One part of the entries below is wanted: the lines from the one containing "Tienda (536, 1887)" through the one containing "Entertainment (284, 2438)". Write those out exactly and nothing else.

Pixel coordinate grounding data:
== == ==

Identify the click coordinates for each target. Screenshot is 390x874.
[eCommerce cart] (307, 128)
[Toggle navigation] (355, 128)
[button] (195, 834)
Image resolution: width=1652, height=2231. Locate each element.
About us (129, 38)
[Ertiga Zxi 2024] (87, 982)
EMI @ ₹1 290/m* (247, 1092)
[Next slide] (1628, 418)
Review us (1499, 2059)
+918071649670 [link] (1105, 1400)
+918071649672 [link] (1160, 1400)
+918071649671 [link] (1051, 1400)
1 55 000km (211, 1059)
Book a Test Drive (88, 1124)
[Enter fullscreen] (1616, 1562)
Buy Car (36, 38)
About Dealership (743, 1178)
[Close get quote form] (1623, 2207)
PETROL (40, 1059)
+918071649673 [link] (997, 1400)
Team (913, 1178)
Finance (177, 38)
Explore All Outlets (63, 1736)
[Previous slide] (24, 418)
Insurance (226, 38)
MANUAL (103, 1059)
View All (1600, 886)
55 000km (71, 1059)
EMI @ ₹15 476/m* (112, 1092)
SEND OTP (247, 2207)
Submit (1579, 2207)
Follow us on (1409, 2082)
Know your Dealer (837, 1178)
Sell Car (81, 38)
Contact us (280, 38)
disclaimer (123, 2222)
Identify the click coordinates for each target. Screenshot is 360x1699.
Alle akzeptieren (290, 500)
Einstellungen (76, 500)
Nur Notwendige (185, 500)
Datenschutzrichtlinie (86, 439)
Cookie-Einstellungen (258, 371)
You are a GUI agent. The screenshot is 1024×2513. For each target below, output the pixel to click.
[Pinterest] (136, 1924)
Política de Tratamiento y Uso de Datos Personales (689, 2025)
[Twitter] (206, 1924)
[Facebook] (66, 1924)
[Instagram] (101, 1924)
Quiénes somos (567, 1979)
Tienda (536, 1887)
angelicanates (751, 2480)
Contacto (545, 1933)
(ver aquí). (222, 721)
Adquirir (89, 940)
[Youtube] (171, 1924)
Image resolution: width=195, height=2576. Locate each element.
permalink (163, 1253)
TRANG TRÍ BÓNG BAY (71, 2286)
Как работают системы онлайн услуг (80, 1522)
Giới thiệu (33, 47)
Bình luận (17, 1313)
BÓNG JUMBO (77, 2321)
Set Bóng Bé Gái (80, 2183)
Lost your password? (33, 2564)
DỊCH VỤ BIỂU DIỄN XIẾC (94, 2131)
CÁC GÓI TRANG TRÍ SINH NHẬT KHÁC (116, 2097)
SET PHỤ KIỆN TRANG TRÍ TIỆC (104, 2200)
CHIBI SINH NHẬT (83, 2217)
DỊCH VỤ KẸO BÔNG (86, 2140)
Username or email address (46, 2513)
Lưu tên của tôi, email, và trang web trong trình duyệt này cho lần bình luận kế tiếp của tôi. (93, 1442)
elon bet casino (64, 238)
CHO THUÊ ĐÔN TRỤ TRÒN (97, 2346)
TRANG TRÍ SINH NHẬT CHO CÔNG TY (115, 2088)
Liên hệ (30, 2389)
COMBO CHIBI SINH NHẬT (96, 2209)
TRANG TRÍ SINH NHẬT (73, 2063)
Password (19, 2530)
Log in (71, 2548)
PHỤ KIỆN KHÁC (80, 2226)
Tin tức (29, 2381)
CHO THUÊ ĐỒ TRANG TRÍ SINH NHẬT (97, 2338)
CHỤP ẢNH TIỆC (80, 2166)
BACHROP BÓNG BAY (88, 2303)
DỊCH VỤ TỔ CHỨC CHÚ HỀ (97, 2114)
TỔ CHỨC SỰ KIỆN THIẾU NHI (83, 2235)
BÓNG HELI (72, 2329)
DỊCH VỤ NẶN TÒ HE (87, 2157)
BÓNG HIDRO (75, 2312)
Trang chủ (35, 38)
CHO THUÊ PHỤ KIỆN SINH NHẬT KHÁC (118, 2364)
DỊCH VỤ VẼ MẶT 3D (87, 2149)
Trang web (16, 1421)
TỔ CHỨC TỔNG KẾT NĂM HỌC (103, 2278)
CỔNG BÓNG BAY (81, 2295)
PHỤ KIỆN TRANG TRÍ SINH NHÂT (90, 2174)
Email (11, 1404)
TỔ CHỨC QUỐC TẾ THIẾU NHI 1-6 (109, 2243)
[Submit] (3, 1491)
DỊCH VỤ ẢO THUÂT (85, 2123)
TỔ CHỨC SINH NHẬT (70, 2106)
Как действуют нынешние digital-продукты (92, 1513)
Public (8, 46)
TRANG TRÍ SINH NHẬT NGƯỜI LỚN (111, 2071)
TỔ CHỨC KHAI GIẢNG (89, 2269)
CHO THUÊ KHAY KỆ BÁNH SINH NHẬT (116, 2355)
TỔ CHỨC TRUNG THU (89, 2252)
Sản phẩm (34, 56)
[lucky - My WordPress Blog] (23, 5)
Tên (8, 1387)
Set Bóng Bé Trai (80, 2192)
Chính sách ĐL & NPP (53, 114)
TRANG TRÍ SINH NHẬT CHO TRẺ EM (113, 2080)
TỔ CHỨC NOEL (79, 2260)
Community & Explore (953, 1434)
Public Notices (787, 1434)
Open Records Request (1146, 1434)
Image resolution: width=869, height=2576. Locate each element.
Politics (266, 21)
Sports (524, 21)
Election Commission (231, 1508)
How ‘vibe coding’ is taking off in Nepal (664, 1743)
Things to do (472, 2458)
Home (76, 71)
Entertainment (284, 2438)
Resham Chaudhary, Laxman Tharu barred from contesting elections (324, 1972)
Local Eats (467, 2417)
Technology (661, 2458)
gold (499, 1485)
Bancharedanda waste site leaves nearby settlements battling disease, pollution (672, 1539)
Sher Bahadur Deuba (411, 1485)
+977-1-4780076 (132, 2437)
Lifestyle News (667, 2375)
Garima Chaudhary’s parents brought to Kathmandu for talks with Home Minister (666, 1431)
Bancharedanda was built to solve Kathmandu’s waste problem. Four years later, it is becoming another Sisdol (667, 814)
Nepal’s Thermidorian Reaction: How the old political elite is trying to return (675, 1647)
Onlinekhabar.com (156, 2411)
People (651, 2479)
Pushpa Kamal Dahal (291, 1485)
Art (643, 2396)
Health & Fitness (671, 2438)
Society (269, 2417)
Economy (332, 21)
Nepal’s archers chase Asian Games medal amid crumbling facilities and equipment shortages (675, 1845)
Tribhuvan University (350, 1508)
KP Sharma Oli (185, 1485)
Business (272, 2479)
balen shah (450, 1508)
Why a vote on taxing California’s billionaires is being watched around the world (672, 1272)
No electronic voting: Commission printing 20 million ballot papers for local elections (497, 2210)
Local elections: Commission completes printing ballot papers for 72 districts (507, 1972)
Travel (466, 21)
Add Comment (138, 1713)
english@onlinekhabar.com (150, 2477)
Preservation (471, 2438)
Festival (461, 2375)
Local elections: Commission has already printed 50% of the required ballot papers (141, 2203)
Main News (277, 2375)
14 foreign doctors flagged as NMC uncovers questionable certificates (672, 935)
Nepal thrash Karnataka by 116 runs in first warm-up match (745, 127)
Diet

== == ==

### [Result of this exercise]
Tienda (536, 1887)
angelicanates (751, 2480)
Contacto (545, 1933)
(ver aquí). (222, 721)
Adquirir (89, 940)
[Youtube] (171, 1924)
Image resolution: width=195, height=2576. Locate each element.
permalink (163, 1253)
TRANG TRÍ BÓNG BAY (71, 2286)
Как работают системы онлайн услуг (80, 1522)
Giới thiệu (33, 47)
Bình luận (17, 1313)
BÓNG JUMBO (77, 2321)
Set Bóng Bé Gái (80, 2183)
Lost your password? (33, 2564)
DỊCH VỤ BIỂU DIỄN XIẾC (94, 2131)
CÁC GÓI TRANG TRÍ SINH NHẬT KHÁC (116, 2097)
SET PHỤ KIỆN TRANG TRÍ TIỆC (104, 2200)
CHIBI SINH NHẬT (83, 2217)
DỊCH VỤ KẸO BÔNG (86, 2140)
Username or email address (46, 2513)
Lưu tên của tôi, email, và trang web trong trình duyệt này cho lần bình luận kế tiếp của tôi. (93, 1442)
elon bet casino (64, 238)
CHO THUÊ ĐÔN TRỤ TRÒN (97, 2346)
TRANG TRÍ SINH NHẬT CHO CÔNG TY (115, 2088)
Liên hệ (30, 2389)
COMBO CHIBI SINH NHẬT (96, 2209)
TRANG TRÍ SINH NHẬT (73, 2063)
Password (19, 2530)
Log in (71, 2548)
PHỤ KIỆN KHÁC (80, 2226)
Tin tức (29, 2381)
CHO THUÊ ĐỒ TRANG TRÍ SINH NHẬT (97, 2338)
CHỤP ẢNH TIỆC (80, 2166)
BACHROP BÓNG BAY (88, 2303)
DỊCH VỤ TỔ CHỨC CHÚ HỀ (97, 2114)
TỔ CHỨC SỰ KIỆN THIẾU NHI (83, 2235)
BÓNG HELI (72, 2329)
DỊCH VỤ NẶN TÒ HE (87, 2157)
BÓNG HIDRO (75, 2312)
Trang chủ (35, 38)
CHO THUÊ PHỤ KIỆN SINH NHẬT KHÁC (118, 2364)
DỊCH VỤ VẼ MẶT 3D (87, 2149)
Trang web (16, 1421)
TỔ CHỨC TỔNG KẾT NĂM HỌC (103, 2278)
CỔNG BÓNG BAY (81, 2295)
PHỤ KIỆN TRANG TRÍ SINH NHÂT (90, 2174)
Email (11, 1404)
TỔ CHỨC QUỐC TẾ THIẾU NHI 1-6 (109, 2243)
[Submit] (3, 1491)
DỊCH VỤ ẢO THUÂT (85, 2123)
TỔ CHỨC SINH NHẬT (70, 2106)
Как действуют нынешние digital-продукты (92, 1513)
Public (8, 46)
TRANG TRÍ SINH NHẬT NGƯỜI LỚN (111, 2071)
TỔ CHỨC KHAI GIẢNG (89, 2269)
CHO THUÊ KHAY KỆ BÁNH SINH NHẬT (116, 2355)
TỔ CHỨC TRUNG THU (89, 2252)
Sản phẩm (34, 56)
[lucky - My WordPress Blog] (23, 5)
Tên (8, 1387)
Set Bóng Bé Trai (80, 2192)
Chính sách ĐL & NPP (53, 114)
TRANG TRÍ SINH NHẬT CHO TRẺ EM (113, 2080)
TỔ CHỨC NOEL (79, 2260)
Community & Explore (953, 1434)
Public Notices (787, 1434)
Open Records Request (1146, 1434)
Image resolution: width=869, height=2576. Locate each element.
Politics (266, 21)
Sports (524, 21)
Election Commission (231, 1508)
How ‘vibe coding’ is taking off in Nepal (664, 1743)
Things to do (472, 2458)
Home (76, 71)
Entertainment (284, 2438)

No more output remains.